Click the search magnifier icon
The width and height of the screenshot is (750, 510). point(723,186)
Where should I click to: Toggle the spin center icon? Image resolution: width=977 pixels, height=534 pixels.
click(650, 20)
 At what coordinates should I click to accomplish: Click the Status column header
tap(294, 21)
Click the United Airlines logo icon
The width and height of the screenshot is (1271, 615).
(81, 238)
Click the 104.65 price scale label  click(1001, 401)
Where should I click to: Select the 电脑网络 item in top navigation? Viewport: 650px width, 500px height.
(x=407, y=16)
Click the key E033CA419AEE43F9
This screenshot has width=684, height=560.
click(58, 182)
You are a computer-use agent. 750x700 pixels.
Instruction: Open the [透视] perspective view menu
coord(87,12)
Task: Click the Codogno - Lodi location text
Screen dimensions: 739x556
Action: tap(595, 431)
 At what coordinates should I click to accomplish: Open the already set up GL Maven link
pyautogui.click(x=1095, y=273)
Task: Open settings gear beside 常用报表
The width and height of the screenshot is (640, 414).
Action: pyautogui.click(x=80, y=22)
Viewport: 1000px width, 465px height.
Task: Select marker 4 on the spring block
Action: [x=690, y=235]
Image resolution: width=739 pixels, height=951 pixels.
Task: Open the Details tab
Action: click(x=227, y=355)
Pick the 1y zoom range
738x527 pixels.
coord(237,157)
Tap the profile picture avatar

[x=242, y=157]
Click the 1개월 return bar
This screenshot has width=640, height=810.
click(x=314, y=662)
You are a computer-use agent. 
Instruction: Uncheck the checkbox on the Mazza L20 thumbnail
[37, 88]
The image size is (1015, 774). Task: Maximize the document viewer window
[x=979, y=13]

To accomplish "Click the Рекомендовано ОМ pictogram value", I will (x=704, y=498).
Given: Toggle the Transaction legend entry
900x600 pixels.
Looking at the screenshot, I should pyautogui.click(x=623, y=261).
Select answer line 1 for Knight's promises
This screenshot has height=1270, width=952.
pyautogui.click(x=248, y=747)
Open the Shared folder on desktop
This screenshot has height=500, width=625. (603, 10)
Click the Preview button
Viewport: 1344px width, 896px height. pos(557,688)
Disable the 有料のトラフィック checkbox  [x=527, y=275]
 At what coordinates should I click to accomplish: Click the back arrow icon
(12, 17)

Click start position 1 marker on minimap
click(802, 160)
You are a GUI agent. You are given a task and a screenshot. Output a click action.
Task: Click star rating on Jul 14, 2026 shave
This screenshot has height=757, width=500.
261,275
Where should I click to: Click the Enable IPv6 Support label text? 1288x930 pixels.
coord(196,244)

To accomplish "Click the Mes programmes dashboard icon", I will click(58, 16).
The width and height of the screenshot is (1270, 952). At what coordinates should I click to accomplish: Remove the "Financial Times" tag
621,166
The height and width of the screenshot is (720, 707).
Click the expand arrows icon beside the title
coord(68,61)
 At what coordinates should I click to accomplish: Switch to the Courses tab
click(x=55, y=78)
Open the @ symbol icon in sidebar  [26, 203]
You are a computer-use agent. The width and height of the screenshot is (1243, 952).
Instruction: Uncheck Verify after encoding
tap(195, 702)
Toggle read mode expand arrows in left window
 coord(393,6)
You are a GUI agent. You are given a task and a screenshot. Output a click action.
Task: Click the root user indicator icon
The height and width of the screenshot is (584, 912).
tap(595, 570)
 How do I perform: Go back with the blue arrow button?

··········

EXERCISE GOAL: Note every line above where the string "will" shows up, and copy those lines.

ANSWER TO THE PROBLEM:
To accomplish "Click the Рекомендовано ОМ pictogram value", I will (x=704, y=498).
To accomplish "Click the Mes programmes dashboard icon", I will click(58, 16).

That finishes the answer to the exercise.